▶ **Task**: Which rows below contain the word "should"? List each of them in full, matching case exactly.

▶ **Dataset records**:

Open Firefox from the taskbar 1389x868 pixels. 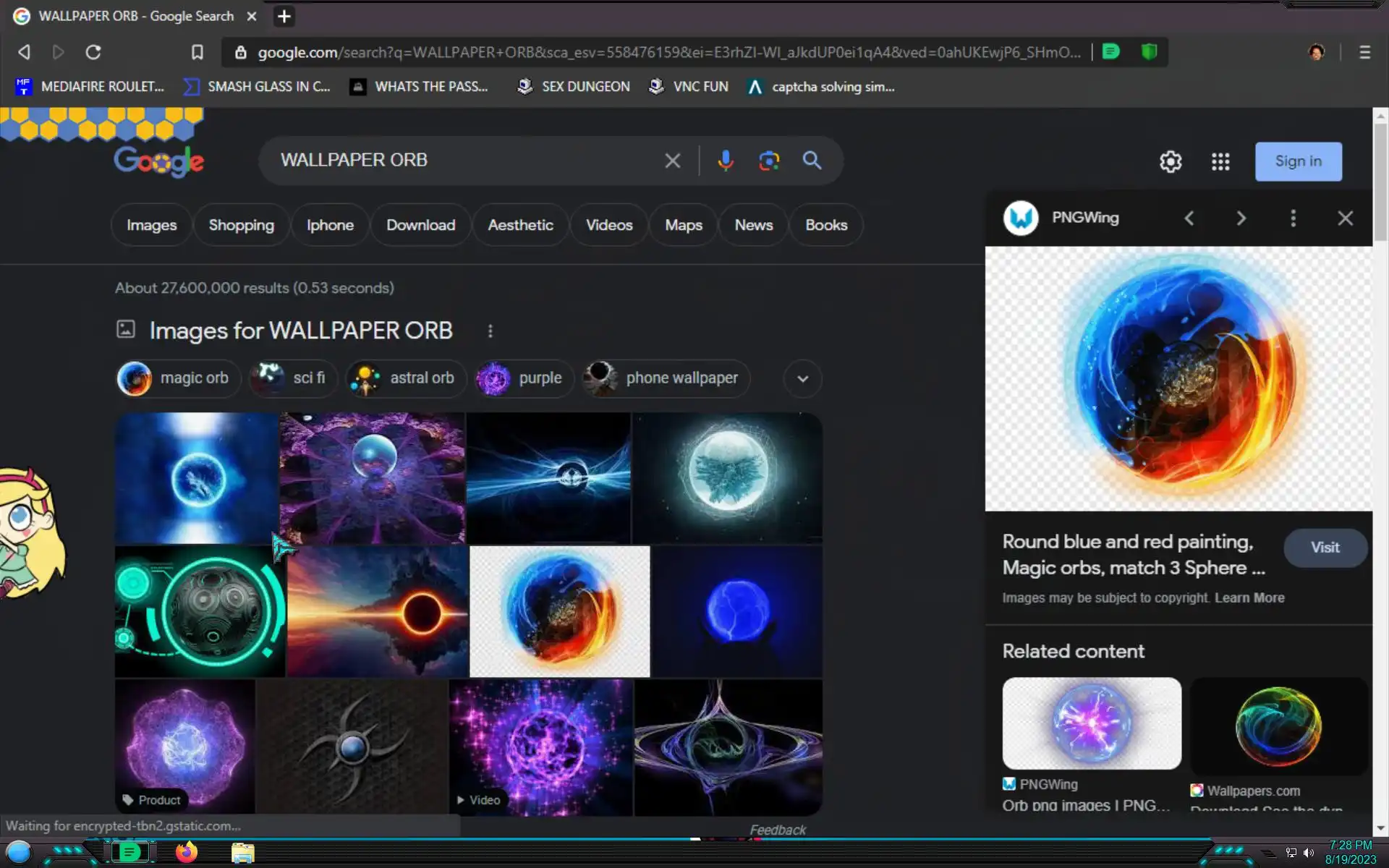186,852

--

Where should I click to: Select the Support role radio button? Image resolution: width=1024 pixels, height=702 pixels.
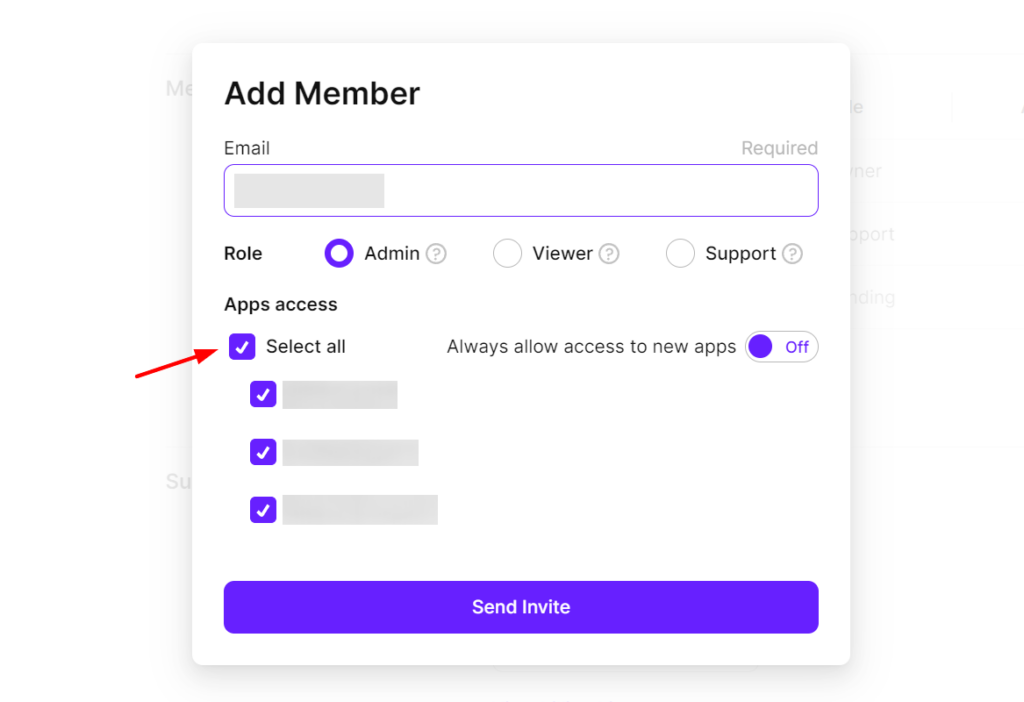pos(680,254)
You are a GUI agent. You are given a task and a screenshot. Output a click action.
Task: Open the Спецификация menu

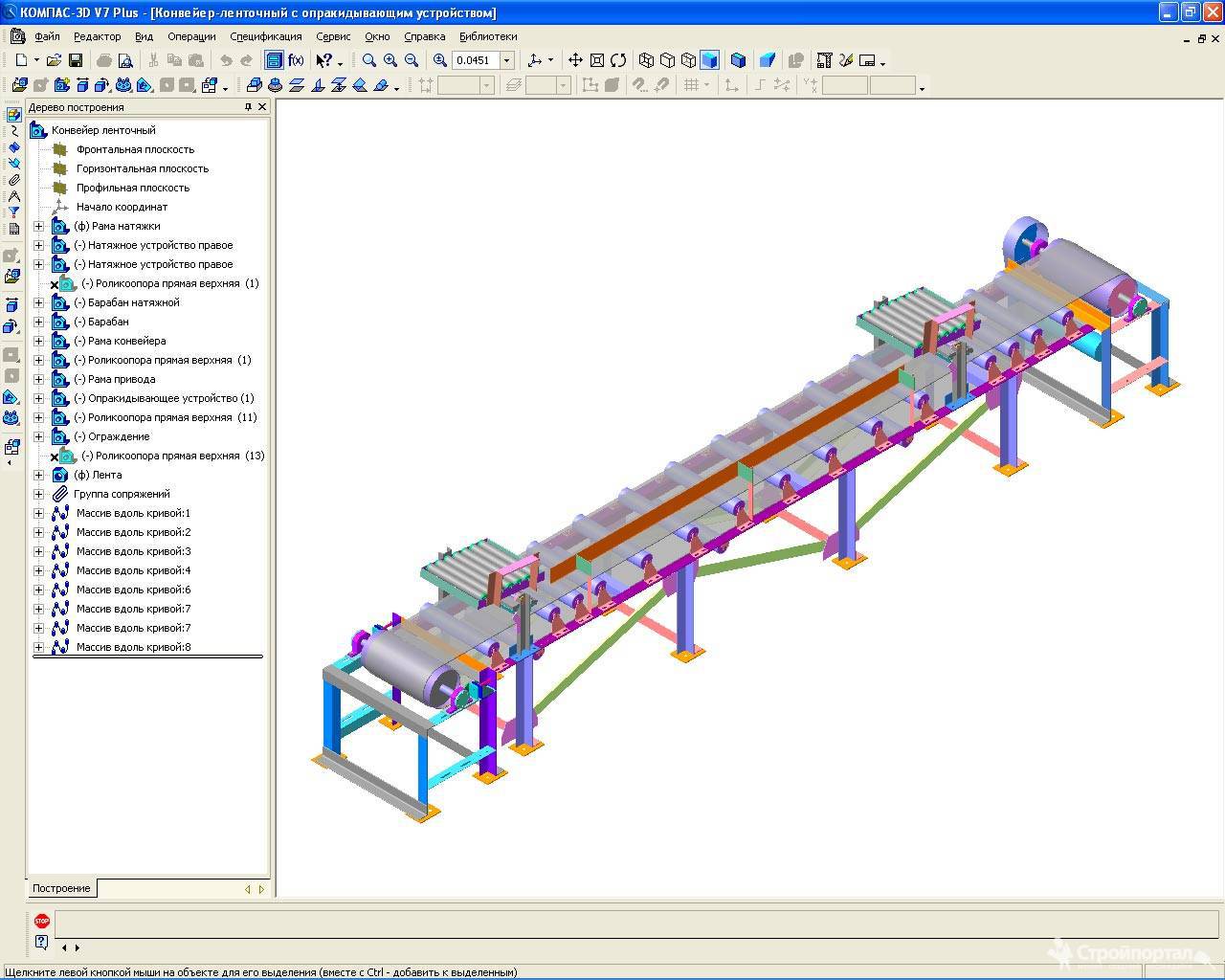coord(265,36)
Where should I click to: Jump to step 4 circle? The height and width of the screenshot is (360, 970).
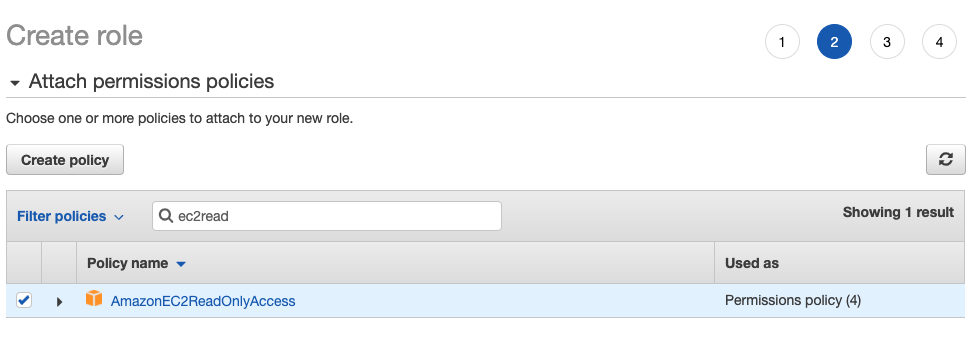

==

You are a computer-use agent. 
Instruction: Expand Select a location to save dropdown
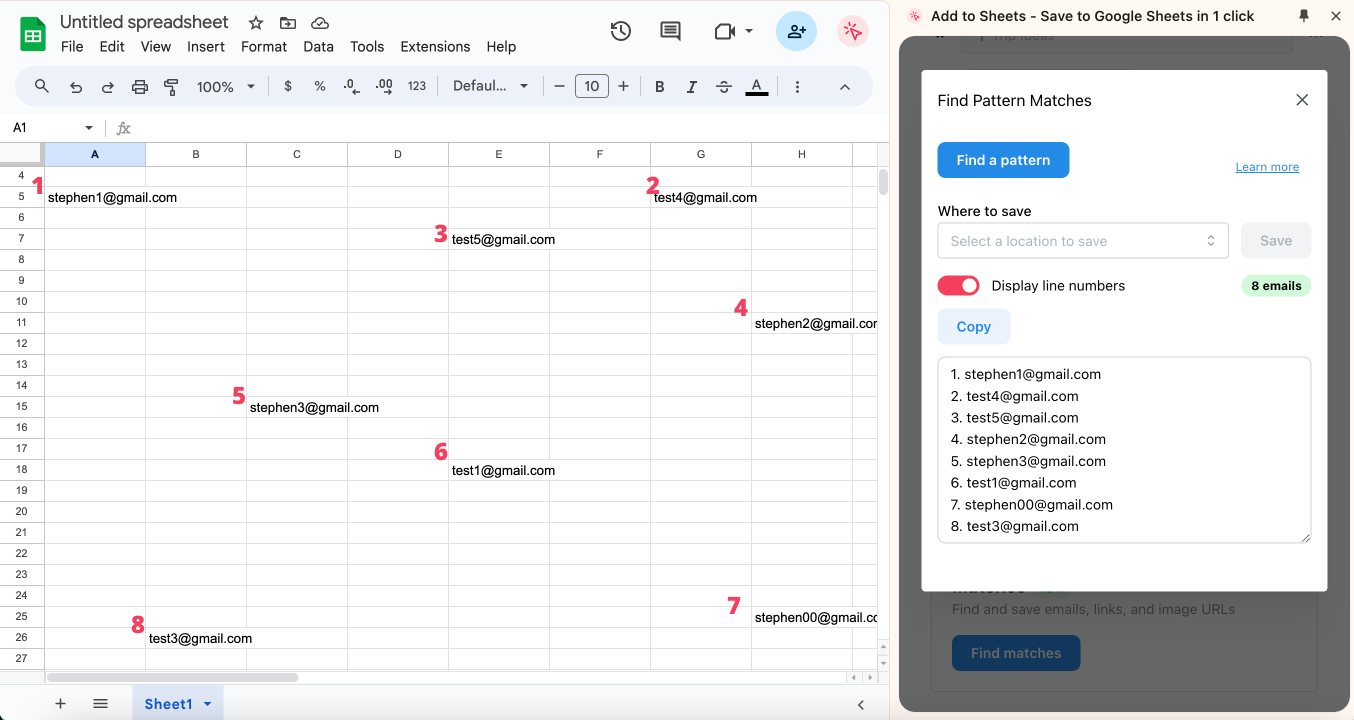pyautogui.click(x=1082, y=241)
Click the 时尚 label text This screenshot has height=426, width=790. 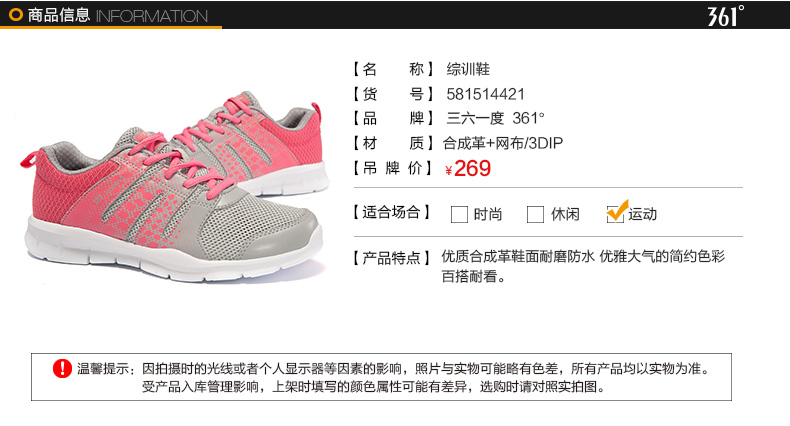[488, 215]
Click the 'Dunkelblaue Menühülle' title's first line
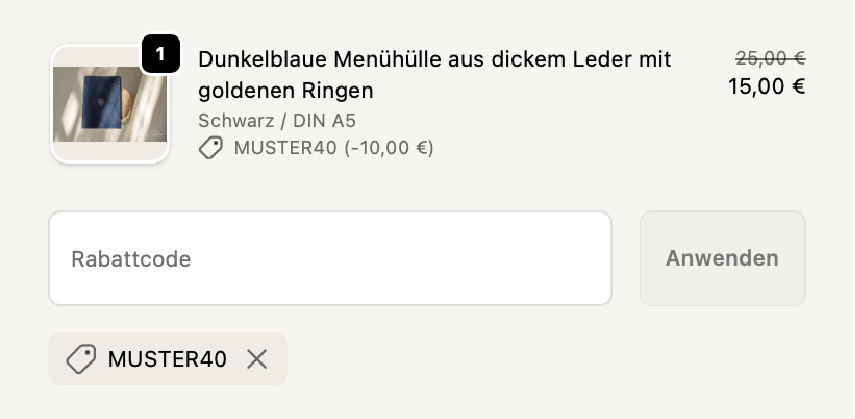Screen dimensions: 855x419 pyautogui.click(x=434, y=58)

▶ **Expected answer**:
Where should I click to: Select the Support role radio button? Image resolution: width=1024 pixels, height=702 pixels.
Where should I click to: Jump to step 4 circle? The height and width of the screenshot is (360, 970).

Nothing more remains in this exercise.